Rapaic : Sergio était un grand ami et un capitaine fantastique, mais on avait des styles et des caractères complètement différents. Lui faisait son job, guidait ses coéquipiers et les menait vers la victoire. D'ailleurs, ce qu'il réalise aujourd'hui en tant que coach ne m'étonne pas du tout et ce n'est pas fini... Mais pour moi, parler sur le terrain n'a jamais été important. Je me suis entendu avec tous les joueurs que j'ai côtoyés, tout le monde m'aimait, mais je n'étais pas du genre à l'ouvrir pour m'éterniser sur des faits de matchs, par exemple. Pour moi, seul le ballon peut parler.

Votre gentillesse a un jour été pointée du doigt par l'agent Didier Frenay, qui estimait qu'elle vous avait coûté une toute grande carrière. Qu'en pensez-vous ?

Rapaic : Je ne connais pas cette personne... mais j'ai beaucoup de problème à comprendre les noms français (sourire). Quoi qu'il en soit, c'est ma carrière et c'est impossible de la changer. C'est vrai que j'ai toujours été gentil, mais je n'ai jamais eu l'intention d'être un autre uniquement pour "réussir" quelque chose ou faire plaisir. Au final, j'ai été professionnel pendant 16 ans, j'ai joué en Serie A, au Fenerbahçe et j'ai été tout proche de signer à la Juventus. C'était à l'époque de Perugia, où j'aimais la ville et où le président a énormément augmenté mon salaire. Donc je n'ai pas le moindre regret.

" Au Standard comme au Fener, les fans sont bouillants "

Après un an au Standard, vous avez soudainement quitté le club. Près de 15 ans plus tard, est-ce que vous pouvez expliquer pourquoi ?

Rapaic : Ce n'est pas important, c'est une vieille histoire qui appartient au passé.

Certains médias ont évoqué un problème financier...
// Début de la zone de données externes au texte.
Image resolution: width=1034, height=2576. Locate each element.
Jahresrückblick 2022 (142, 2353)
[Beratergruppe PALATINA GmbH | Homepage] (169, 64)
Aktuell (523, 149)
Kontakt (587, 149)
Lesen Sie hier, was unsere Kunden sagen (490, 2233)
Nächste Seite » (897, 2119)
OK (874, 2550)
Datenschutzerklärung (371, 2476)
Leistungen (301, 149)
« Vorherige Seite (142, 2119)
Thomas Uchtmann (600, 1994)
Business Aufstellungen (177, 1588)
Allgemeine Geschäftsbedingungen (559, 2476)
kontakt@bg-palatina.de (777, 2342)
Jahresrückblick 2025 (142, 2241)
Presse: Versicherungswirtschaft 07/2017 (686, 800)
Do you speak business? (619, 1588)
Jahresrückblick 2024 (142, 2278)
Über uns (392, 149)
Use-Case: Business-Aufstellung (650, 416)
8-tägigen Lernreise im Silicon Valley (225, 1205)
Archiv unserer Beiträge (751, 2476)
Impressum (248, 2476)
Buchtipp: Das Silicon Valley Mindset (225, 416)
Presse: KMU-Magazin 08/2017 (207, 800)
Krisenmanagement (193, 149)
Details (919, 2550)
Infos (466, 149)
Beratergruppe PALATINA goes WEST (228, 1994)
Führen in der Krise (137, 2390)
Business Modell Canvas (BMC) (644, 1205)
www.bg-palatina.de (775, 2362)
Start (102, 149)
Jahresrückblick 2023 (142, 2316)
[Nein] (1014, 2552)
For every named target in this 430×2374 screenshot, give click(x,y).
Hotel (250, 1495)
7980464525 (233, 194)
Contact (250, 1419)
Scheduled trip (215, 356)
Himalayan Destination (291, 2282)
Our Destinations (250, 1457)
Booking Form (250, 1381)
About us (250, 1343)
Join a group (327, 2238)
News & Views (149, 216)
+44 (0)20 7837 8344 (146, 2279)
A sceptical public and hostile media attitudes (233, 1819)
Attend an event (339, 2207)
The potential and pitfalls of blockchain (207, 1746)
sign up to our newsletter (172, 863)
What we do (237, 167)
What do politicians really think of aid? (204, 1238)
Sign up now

Rapaic : Écoutez : je gagnais plus en un mois au Fenerbahçe qu'en une saison au Standard, donc l'argent n'a jamais été le souci. Je suis revenu quelques mois plus tard, mais il n'y a rien de très important là-dessous, il y a eu beaucoup trop de blabla.

À votre retour, en novembre 2005, il a tout de même fallu reconquérir le coeur des fans : certains d'entre eux avaient déroulé une banderole avec le message "Rapaic, notre blason tu l'as souillé, à toi de le redorer".

Rapaic : Ils ne sont pas restés longtemps fâchés parce qu'ils ont pu voir que je donnais tout sur le terrain. Au Standard comme au Fener, les fans sont bouillonnants : ils t'aiment ou ils ne t'aiment pas. J'adore ce genre de supporters qui créent une atmosphère qui me donne énormément d'adrénaline. Ça a été un plaisir de jouer dans l'enfer de Sclessin et de vivre à Liège : j'habitais dans le centre-ville et c'était dingue parce que tout le monde était supporter du club. Je ne sortais pas beaucoup, j'avais un rythme assez tranquille : football, restaurant, maison.

" Je n'ai jamais pêché de ma vie "

Est-ce que vous étiez réellement amateur de pêche ?

Rapaic : Je n'ai jamais pêché dans ma vie, jamais ! Même à Split, où la mer est partout, même à Liège, nulle part. Je me souviens que la presse belge disait que je partais souvent pêcher mais c'est faux. À mon avis, un jour où j'étais absent, un journaliste a probablement dû lâcher pour rire que j'étais parti à la pêche. Et c'est resté.

Le Standard a décroché le titre la saison après votre départ avec Conceiçao. Un regret ?

Rapaic : Je pense qu'on a fait beaucoup pour Witsel, Fellaini et Defour, la présence de grands joueurs comme Conceiçao, Sa Pinto, Joao Costa ou moi a été très importante dans leur développement parce qu'ils ont pu voir et apprendre énormément de choses. On a perdu le championnat lors de la dernière journée en 2005-2006 donc on n'était pas passé loin, mais je pense que le moment était arrivé de laisser de la liberté aux jeunes, de leur faire comprendre qu'ils avaient une place importante dans l'équipe. C'est elle qui compte, au final. Pas Conceiçao ou Rapaic.

" Preud'homme est un coach exemplaire, mais... "

Votre passage à Liège se termine sur une mauvaise note sportive puisque vous n'êtes pas repris pour la finale de la Coupe de Belgique contre Bruges (défaite 0-1).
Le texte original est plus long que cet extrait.